• **Selected text**:
***
In his executive order Wednesday, Trump called on Sessions to file a request with U.S. District Court for the Central District of California to modify Flores “in a manner that would permit the Secretary, under present resource constraints, to detain alien families together throughout the pendency of criminal proceedings for improper entry or any removal or other immigration proceedings.” On Thursday, the motion was filed. The move is a clear attempt on the part of the administration to do away with the Flores agreement, thus allowing the government to detain immigrant families as long as it needs to adjudicate their immigration cases. With the immigration court backlog being what it is, that could mean that asylum-seekers with viable cases could spend months or years behind bars.

Though it ostensibly called for an end to family separations as they have played out in recent weeks, there were mixed reports describing the current status of the administration’s “zero tolerance” campaign in the wake of Trump’s executive order Thursday. But with thousands of families already separated, and children scattered across the country, the question of how reunification will proceed remains urgent. The American Civil Liberties Union has filed a class-action lawsuit calling on the government to reunite parents held in immigration detention with their children.

In a phone call with reporters on Thursday, Lee Gelernt, the veteran attorney leading the ACLU’s suit, said his organization doubts that Flores can be overturned by Congress or the courts. “The reason is because it’s based on the Constitution,” Gelernt said. “The due process clause of the Constitution required this settlement.” The ACLU is currently seeking a nationwide preliminary injunction to immediately reunify the children who have been separated from their parents. The story of the second plaintiff in the ACLU’s suit, also a Brazilian, is remarkably similar to the experiences of C.D.A., W.S.R., and their fathers. The only difference, Cambria, the attorney, said, is that after the ACLU sued, the families were reunited.
***
• **Material shown**:
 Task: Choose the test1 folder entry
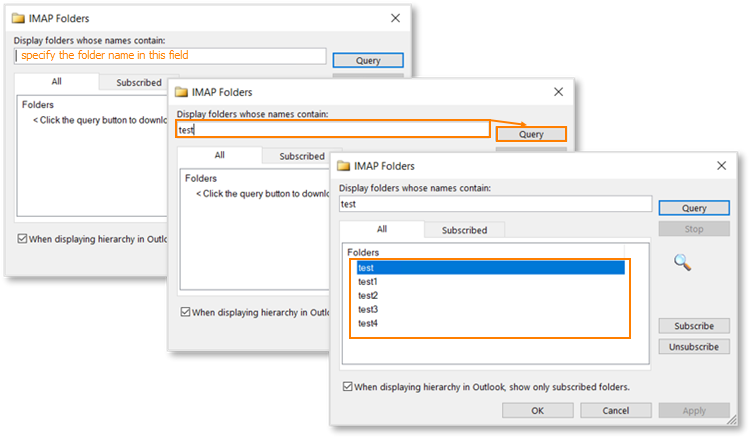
***
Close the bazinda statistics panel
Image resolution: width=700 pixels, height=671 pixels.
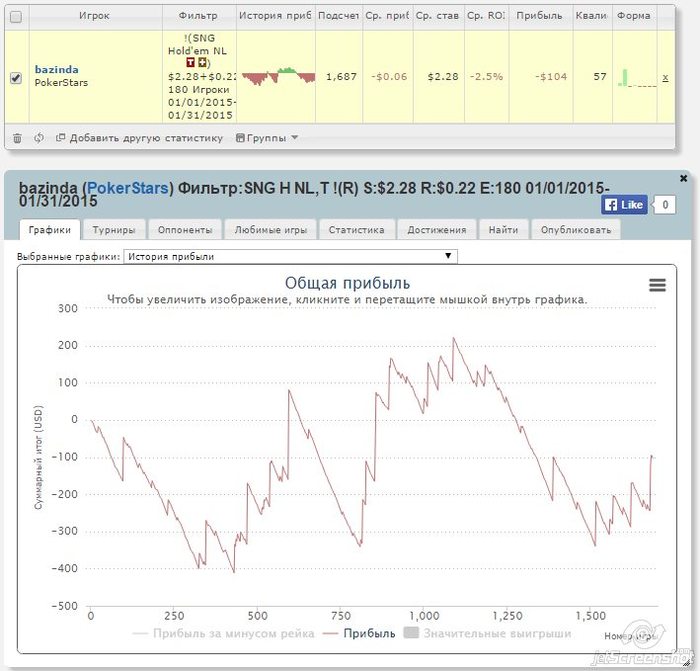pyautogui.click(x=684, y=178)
***
• **Short exercise 1**:
In the article on family separations and the Flores agreement, who is the veteran attorney leading the ACLU's suit?
• **Short exercise 2**:
Carry on the article on family separations and the Flores agreement from its last sentence.

• **Written response 1**:
Lee Gelernt.

• **Written response 2**:
The Trump administration has repeatedly insisted that the Flores settlement requires the separation of children from their parents, and that it needs to be torn up so that the government does not have to separate families. The settlement requires no such thing. “We’re going to have an interesting talk when we go to court about who Flores actually protects, which is the child and their interests,” Cambria said. “They don’t want to overturn Flores because they care about keeping children with their parents. They want to overturn Flores because then it will contribute to a mass increase in incarceration of families and children, and they will profit off of them.”

“The point of this is not to bring families together,” she added. “The point of it is to eliminate the protections and the rights that children have in detention. And it’s disgusting.”